Teesdale was 22 years old, and a lieutenant in the Royal Regiment of Artillery, British Army during the Crimean War when the following deed took place for which he was awarded the VC.

On 29 September 1855 at Kars, Turkey, Lieutenant Teesdale volunteered to take command of the force engaged in the defence of the most advanced part of the works. He threw himself into the midst of the enemy and encouraged the garrison to make an attack so vigorous that the Russians were driven out. During the hottest part of the action he induced the Turkish artillerymen to return to their post from which they had been driven by enemy fire and after the final victorious charge he saved from the fury of the Turks a considerable number of the enemy wounded – an action gratefully acknowledged by the Russian Staff.

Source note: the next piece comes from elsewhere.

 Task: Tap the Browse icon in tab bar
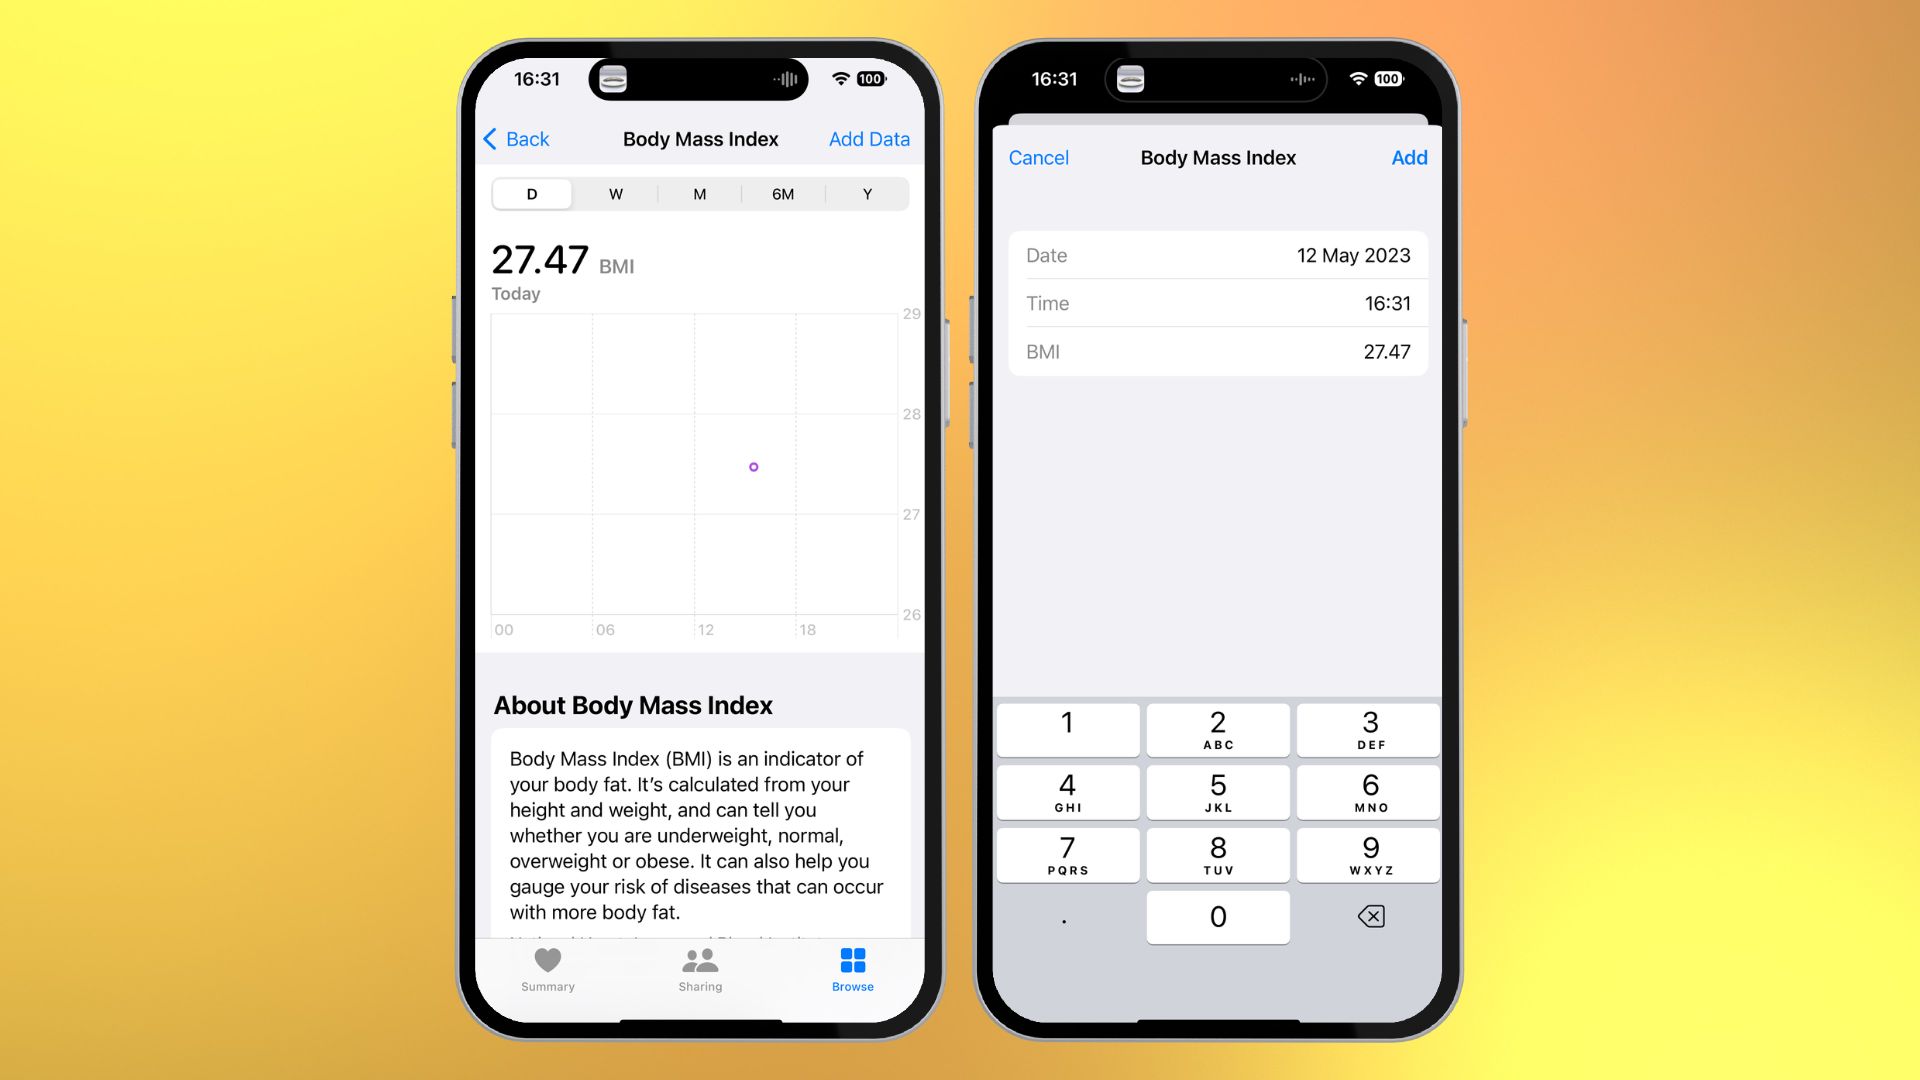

Teesdale was wounded at the siege of Kars, taken prisoner and held in Russia until he was released in 1856. He was awarded the Légion d'honneur and made an Honorary CB in the same year. A talented water colourist, he was responsible for illustrations in book on Battle of Kars by Humphry Sandwith, MD, the regiment's doctor at Kars. The illustrations were possibly done whilst Teesdale was in captivity.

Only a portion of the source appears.